(Aim) Copy out the lines below word for word.

========================================================================

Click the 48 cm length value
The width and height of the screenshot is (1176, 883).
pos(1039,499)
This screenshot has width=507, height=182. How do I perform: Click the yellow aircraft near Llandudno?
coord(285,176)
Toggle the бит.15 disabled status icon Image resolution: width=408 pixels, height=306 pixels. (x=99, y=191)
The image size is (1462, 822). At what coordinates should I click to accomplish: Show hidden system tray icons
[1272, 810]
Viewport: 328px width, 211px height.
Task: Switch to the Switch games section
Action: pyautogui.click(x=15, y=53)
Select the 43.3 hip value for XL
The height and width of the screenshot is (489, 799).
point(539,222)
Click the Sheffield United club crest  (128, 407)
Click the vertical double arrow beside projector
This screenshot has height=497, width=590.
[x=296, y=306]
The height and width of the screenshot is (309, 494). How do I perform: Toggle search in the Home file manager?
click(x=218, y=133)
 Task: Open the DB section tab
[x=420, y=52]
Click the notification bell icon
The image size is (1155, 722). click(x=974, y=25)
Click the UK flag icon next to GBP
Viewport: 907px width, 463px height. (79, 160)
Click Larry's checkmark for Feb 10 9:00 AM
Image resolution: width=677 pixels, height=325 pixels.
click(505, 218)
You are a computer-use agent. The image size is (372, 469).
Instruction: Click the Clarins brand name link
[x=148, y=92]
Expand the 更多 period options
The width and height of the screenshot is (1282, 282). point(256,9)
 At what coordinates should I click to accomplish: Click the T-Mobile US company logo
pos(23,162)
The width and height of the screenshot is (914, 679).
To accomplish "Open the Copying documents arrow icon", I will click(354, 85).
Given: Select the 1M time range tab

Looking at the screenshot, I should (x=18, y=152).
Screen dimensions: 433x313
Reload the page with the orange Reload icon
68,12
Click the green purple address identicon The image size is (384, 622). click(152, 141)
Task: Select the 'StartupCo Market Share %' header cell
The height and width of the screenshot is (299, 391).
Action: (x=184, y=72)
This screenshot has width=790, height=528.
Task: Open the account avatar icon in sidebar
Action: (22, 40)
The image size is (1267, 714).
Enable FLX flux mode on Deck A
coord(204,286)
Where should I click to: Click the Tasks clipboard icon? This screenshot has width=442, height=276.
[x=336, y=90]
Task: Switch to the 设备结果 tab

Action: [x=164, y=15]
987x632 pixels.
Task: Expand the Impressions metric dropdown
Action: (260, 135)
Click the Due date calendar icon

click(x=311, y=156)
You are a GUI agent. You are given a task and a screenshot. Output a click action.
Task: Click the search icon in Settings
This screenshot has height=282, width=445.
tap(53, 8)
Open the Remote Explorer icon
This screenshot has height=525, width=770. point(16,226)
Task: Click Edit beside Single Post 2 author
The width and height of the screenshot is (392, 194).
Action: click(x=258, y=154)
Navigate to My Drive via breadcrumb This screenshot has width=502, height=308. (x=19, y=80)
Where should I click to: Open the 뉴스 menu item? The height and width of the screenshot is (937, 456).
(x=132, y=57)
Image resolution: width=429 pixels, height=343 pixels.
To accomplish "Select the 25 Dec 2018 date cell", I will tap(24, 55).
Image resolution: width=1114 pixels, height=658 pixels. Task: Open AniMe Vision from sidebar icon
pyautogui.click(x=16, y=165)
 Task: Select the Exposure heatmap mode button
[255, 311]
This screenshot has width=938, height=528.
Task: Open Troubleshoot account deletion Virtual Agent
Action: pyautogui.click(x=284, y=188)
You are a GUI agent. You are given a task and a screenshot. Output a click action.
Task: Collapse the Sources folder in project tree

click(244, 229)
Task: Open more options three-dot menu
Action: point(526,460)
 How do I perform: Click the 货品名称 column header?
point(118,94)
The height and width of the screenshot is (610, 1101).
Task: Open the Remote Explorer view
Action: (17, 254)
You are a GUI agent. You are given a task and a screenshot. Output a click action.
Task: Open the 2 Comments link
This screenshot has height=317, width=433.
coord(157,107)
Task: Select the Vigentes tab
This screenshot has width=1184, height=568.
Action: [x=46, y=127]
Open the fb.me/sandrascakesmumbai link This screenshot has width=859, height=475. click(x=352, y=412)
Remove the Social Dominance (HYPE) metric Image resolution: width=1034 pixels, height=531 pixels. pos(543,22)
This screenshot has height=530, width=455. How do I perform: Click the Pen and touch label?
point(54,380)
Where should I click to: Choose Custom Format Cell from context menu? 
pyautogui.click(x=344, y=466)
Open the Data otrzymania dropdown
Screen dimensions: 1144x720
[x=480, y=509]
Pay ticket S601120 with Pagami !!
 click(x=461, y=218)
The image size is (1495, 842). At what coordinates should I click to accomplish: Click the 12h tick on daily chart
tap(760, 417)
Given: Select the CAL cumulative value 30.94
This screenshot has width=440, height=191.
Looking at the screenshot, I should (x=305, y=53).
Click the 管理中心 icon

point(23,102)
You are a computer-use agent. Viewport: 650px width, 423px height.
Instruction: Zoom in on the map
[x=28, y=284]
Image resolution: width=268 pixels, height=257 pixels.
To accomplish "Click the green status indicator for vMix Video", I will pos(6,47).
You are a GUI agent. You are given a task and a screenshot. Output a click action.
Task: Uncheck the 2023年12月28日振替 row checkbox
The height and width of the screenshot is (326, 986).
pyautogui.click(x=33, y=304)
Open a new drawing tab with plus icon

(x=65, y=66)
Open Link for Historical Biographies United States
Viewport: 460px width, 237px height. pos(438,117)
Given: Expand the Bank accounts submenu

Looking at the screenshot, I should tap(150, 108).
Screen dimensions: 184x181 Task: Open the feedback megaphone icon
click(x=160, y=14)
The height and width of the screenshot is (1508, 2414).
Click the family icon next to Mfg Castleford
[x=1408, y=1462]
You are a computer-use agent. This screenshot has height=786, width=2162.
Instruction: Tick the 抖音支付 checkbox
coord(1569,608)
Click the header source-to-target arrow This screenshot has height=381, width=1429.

========================================================================

(Result)
Click the 48 cm length value
The width and height of the screenshot is (1176, 883).
pos(1039,499)
This screenshot has width=507, height=182. How do I perform: Click the yellow aircraft near Llandudno?
coord(285,176)
Toggle the бит.15 disabled status icon Image resolution: width=408 pixels, height=306 pixels. (x=99, y=191)
The image size is (1462, 822). At what coordinates should I click to accomplish: Show hidden system tray icons
[1272, 810]
Viewport: 328px width, 211px height.
Task: Switch to the Switch games section
Action: pyautogui.click(x=15, y=53)
Select the 43.3 hip value for XL
The height and width of the screenshot is (489, 799).
point(539,222)
Click the Sheffield United club crest  (128, 407)
Click the vertical double arrow beside projector
This screenshot has height=497, width=590.
[x=296, y=306]
The height and width of the screenshot is (309, 494). How do I perform: Toggle search in the Home file manager?
click(x=218, y=133)
 Task: Open the DB section tab
[x=420, y=52]
Click the notification bell icon
The image size is (1155, 722). click(x=974, y=25)
Click the UK flag icon next to GBP
Viewport: 907px width, 463px height. (79, 160)
Click Larry's checkmark for Feb 10 9:00 AM
Image resolution: width=677 pixels, height=325 pixels.
click(505, 218)
You are a computer-use agent. The image size is (372, 469).
Instruction: Click the Clarins brand name link
[x=148, y=92]
Expand the 更多 period options
The width and height of the screenshot is (1282, 282). point(256,9)
 At what coordinates should I click to accomplish: Click the T-Mobile US company logo
pos(23,162)
The width and height of the screenshot is (914, 679).
To accomplish "Open the Copying documents arrow icon", I will click(354, 85).
Given: Select the 1M time range tab

Looking at the screenshot, I should (x=18, y=152).
Screen dimensions: 433x313
Reload the page with the orange Reload icon
68,12
Click the green purple address identicon The image size is (384, 622). click(152, 141)
Task: Select the 'StartupCo Market Share %' header cell
The height and width of the screenshot is (299, 391).
Action: (x=184, y=72)
This screenshot has width=790, height=528.
Task: Open the account avatar icon in sidebar
Action: (22, 40)
The image size is (1267, 714).
Enable FLX flux mode on Deck A
coord(204,286)
Where should I click to: Click the Tasks clipboard icon? This screenshot has width=442, height=276.
[x=336, y=90]
Task: Switch to the 设备结果 tab

Action: [x=164, y=15]
987x632 pixels.
Task: Expand the Impressions metric dropdown
Action: (260, 135)
Click the Due date calendar icon

click(x=311, y=156)
You are a GUI agent. You are given a task and a screenshot. Output a click action.
Task: Click the search icon in Settings
This screenshot has height=282, width=445.
tap(53, 8)
Open the Remote Explorer icon
This screenshot has height=525, width=770. point(16,226)
Task: Click Edit beside Single Post 2 author
The width and height of the screenshot is (392, 194).
Action: click(x=258, y=154)
Navigate to My Drive via breadcrumb This screenshot has width=502, height=308. (x=19, y=80)
Where should I click to: Open the 뉴스 menu item? The height and width of the screenshot is (937, 456).
(x=132, y=57)
Image resolution: width=429 pixels, height=343 pixels.
To accomplish "Select the 25 Dec 2018 date cell", I will tap(24, 55).
Image resolution: width=1114 pixels, height=658 pixels. Task: Open AniMe Vision from sidebar icon
pyautogui.click(x=16, y=165)
 Task: Select the Exposure heatmap mode button
[255, 311]
This screenshot has width=938, height=528.
Task: Open Troubleshoot account deletion Virtual Agent
Action: pyautogui.click(x=284, y=188)
You are a GUI agent. You are given a task and a screenshot. Output a click action.
Task: Collapse the Sources folder in project tree

click(244, 229)
Task: Open more options three-dot menu
Action: point(526,460)
 How do I perform: Click the 货品名称 column header?
point(118,94)
The height and width of the screenshot is (610, 1101).
Task: Open the Remote Explorer view
Action: (17, 254)
You are a GUI agent. You are given a task and a screenshot. Output a click action.
Task: Open the 2 Comments link
This screenshot has height=317, width=433.
coord(157,107)
Task: Select the Vigentes tab
This screenshot has width=1184, height=568.
Action: [x=46, y=127]
Open the fb.me/sandrascakesmumbai link This screenshot has width=859, height=475. click(x=352, y=412)
Remove the Social Dominance (HYPE) metric Image resolution: width=1034 pixels, height=531 pixels. pos(543,22)
This screenshot has height=530, width=455. How do I perform: Click the Pen and touch label?
point(54,380)
Where should I click to: Choose Custom Format Cell from context menu? 
pyautogui.click(x=344, y=466)
Open the Data otrzymania dropdown
Screen dimensions: 1144x720
[x=480, y=509]
Pay ticket S601120 with Pagami !!
 click(x=461, y=218)
The image size is (1495, 842). At what coordinates should I click to accomplish: Click the 12h tick on daily chart
tap(760, 417)
Given: Select the CAL cumulative value 30.94
This screenshot has width=440, height=191.
Looking at the screenshot, I should (x=305, y=53).
Click the 管理中心 icon

point(23,102)
You are a computer-use agent. Viewport: 650px width, 423px height.
Instruction: Zoom in on the map
[x=28, y=284]
Image resolution: width=268 pixels, height=257 pixels.
To accomplish "Click the green status indicator for vMix Video", I will pos(6,47).
You are a GUI agent. You are given a task and a screenshot. Output a click action.
Task: Uncheck the 2023年12月28日振替 row checkbox
The height and width of the screenshot is (326, 986).
pyautogui.click(x=33, y=304)
Open a new drawing tab with plus icon

(x=65, y=66)
Open Link for Historical Biographies United States
Viewport: 460px width, 237px height. pos(438,117)
Given: Expand the Bank accounts submenu

Looking at the screenshot, I should tap(150, 108).
Screen dimensions: 184x181 Task: Open the feedback megaphone icon
click(x=160, y=14)
The height and width of the screenshot is (1508, 2414).
Click the family icon next to Mfg Castleford
[x=1408, y=1462]
You are a computer-use agent. This screenshot has height=786, width=2162.
Instruction: Tick the 抖音支付 checkbox
coord(1569,608)
Click the header source-to-target arrow This screenshot has height=381, width=1429.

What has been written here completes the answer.